Stored items
···

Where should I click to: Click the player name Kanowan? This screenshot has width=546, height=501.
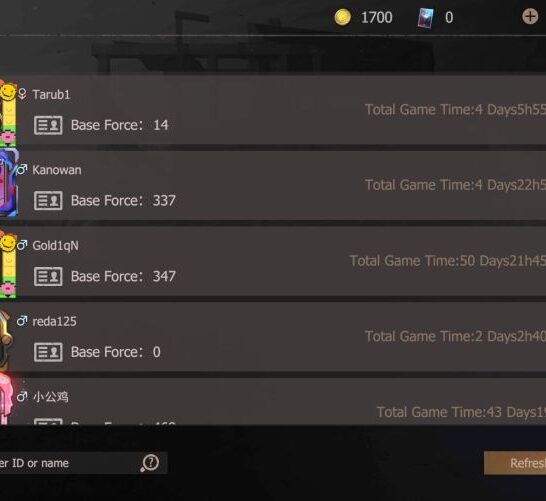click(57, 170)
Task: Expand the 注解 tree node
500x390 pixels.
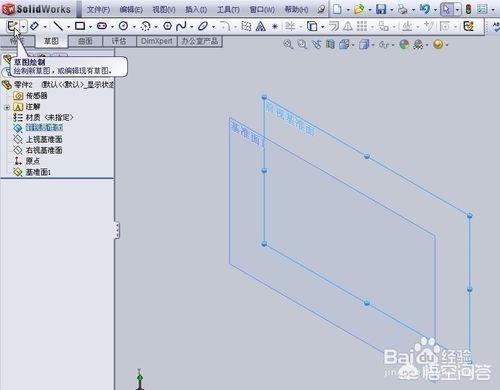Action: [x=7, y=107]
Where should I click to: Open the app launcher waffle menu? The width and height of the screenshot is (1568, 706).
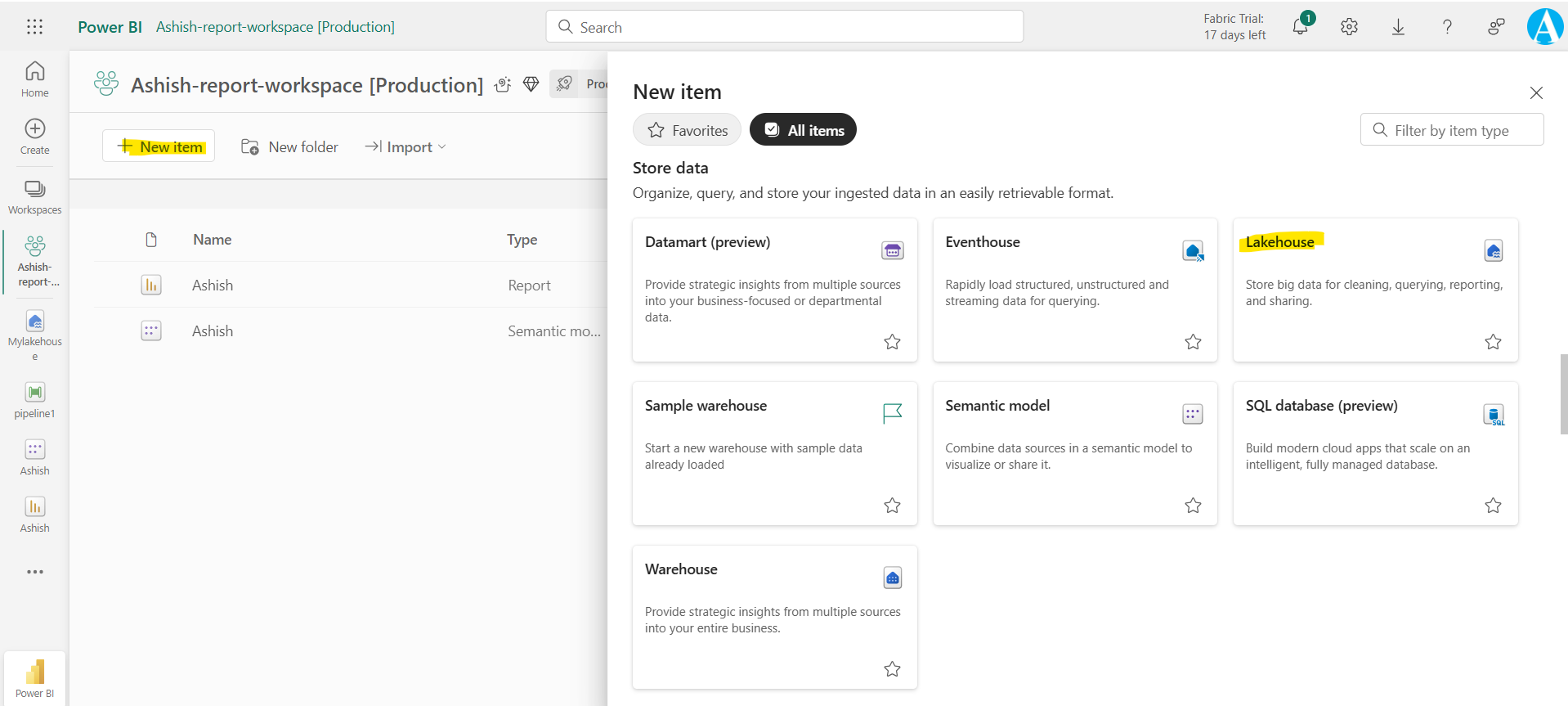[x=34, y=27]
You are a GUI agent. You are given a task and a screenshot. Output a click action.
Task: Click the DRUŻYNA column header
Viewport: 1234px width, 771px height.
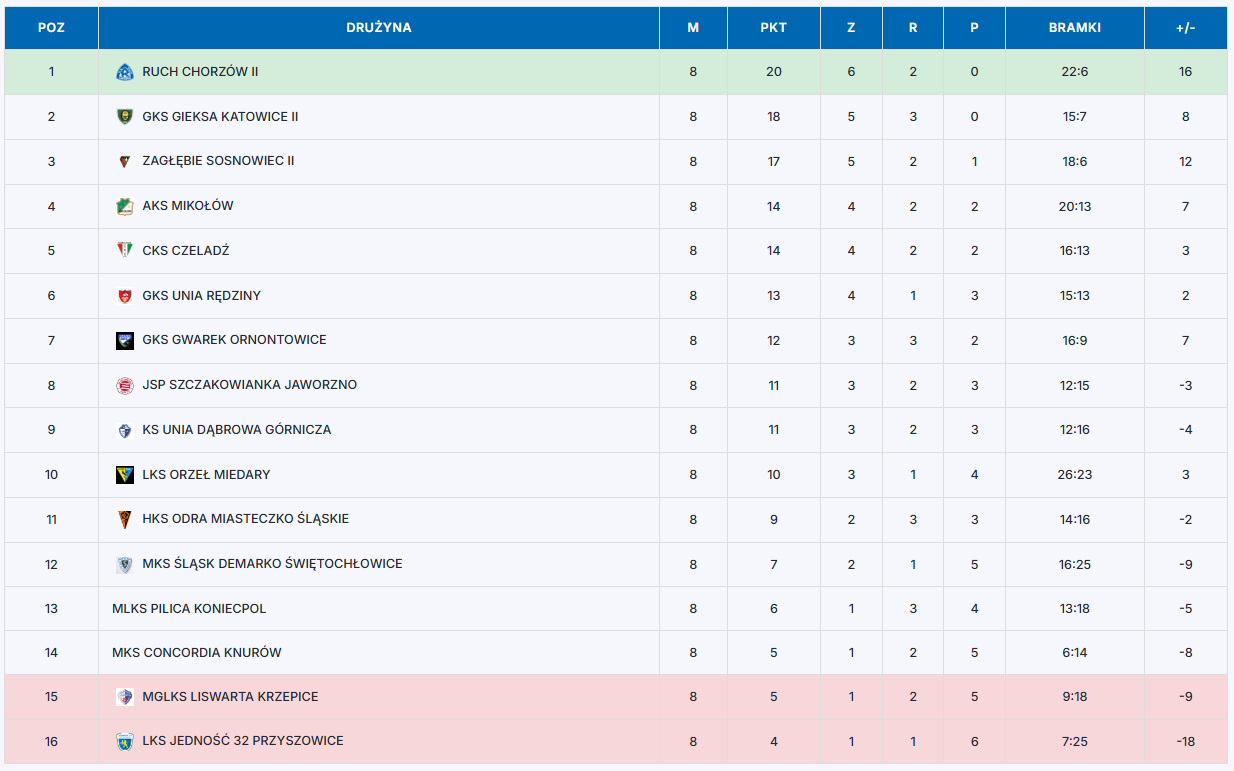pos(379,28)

···

Exclude the pictures. Write out the remaining data exactly.

Where should I click to: Click the player name Kanowan? This screenshot has width=546, height=501.
click(57, 170)
Task: Expand the 注解 tree node
500x390 pixels.
Action: [x=7, y=107]
Where should I click to: Open the app launcher waffle menu? The width and height of the screenshot is (1568, 706).
[x=34, y=27]
You are a GUI agent. You are given a task and a screenshot. Output a click action.
Task: Click the DRUŻYNA column header
Viewport: 1234px width, 771px height.
pos(379,28)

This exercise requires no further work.